▶ Directions
Format the data as a JSON list of strings, one string per line and no blank lines, beginning at the line containing "The width and" and ending after the line containing "center [483, 472].". Include only those lines, and leave the pictures out.

▶ Supplied data

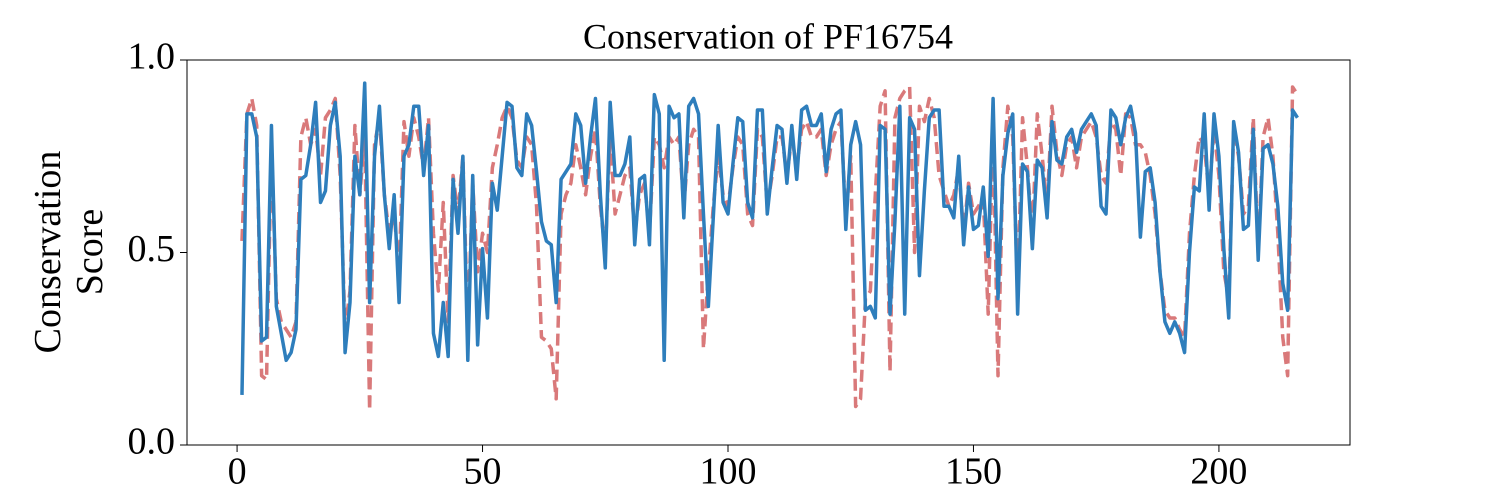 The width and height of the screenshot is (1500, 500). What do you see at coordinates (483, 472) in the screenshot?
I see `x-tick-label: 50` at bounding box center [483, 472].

...

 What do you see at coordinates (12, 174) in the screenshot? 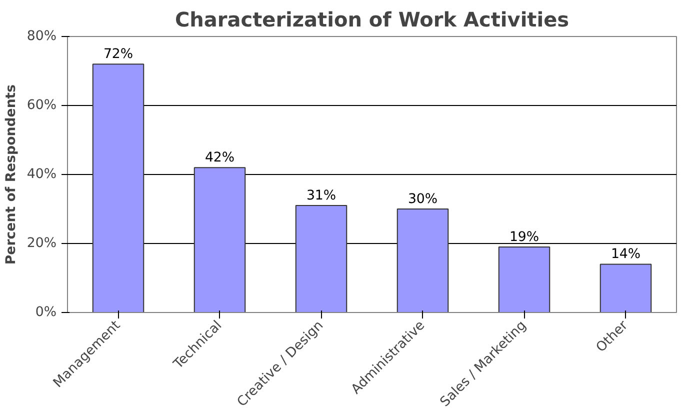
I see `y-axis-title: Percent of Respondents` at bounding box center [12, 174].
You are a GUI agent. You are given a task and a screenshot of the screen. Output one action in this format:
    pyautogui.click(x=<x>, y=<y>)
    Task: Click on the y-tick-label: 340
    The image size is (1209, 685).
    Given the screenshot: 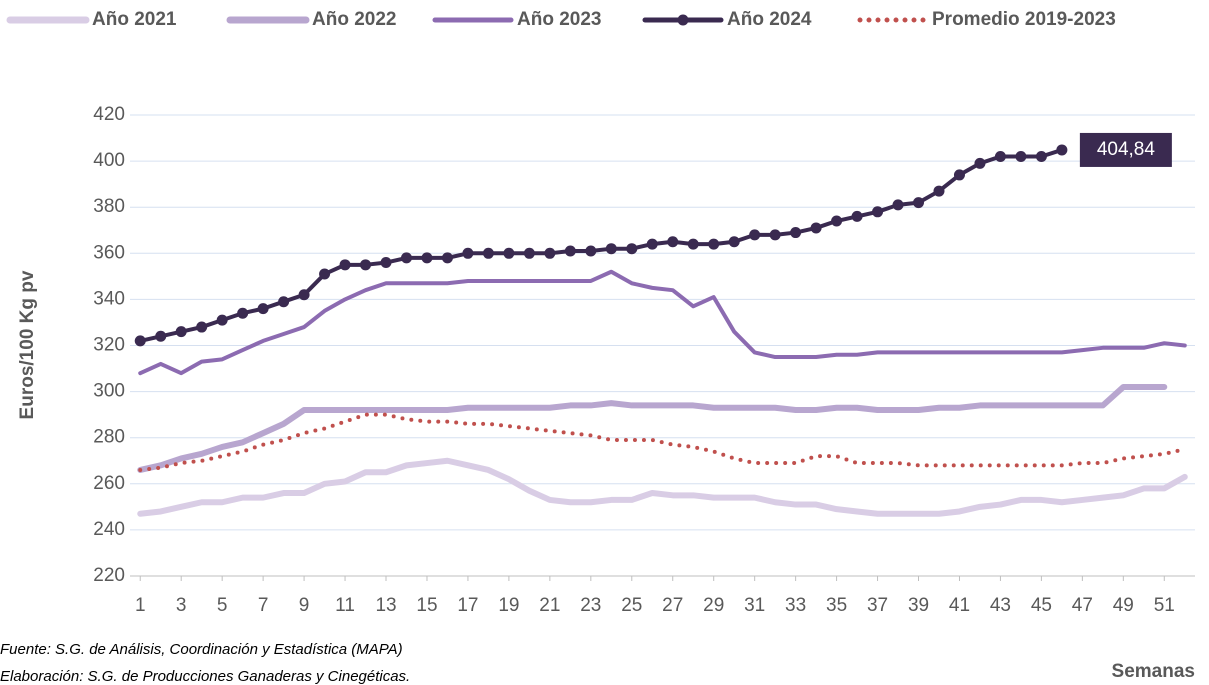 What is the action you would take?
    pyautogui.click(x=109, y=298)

...

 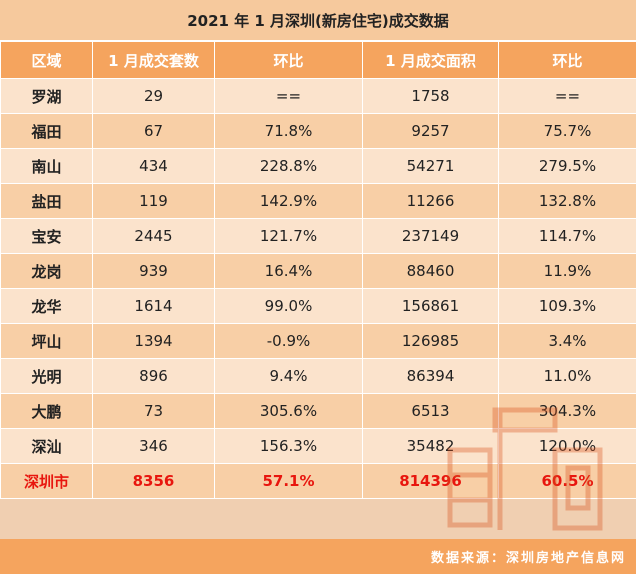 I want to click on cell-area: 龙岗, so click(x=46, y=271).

▶ Exercise answer
[
  " The width and height of the screenshot is (1500, 500). What do you see at coordinates (483, 472) in the screenshot?",
  "I see `x-tick-label: 50` at bounding box center [483, 472]."
]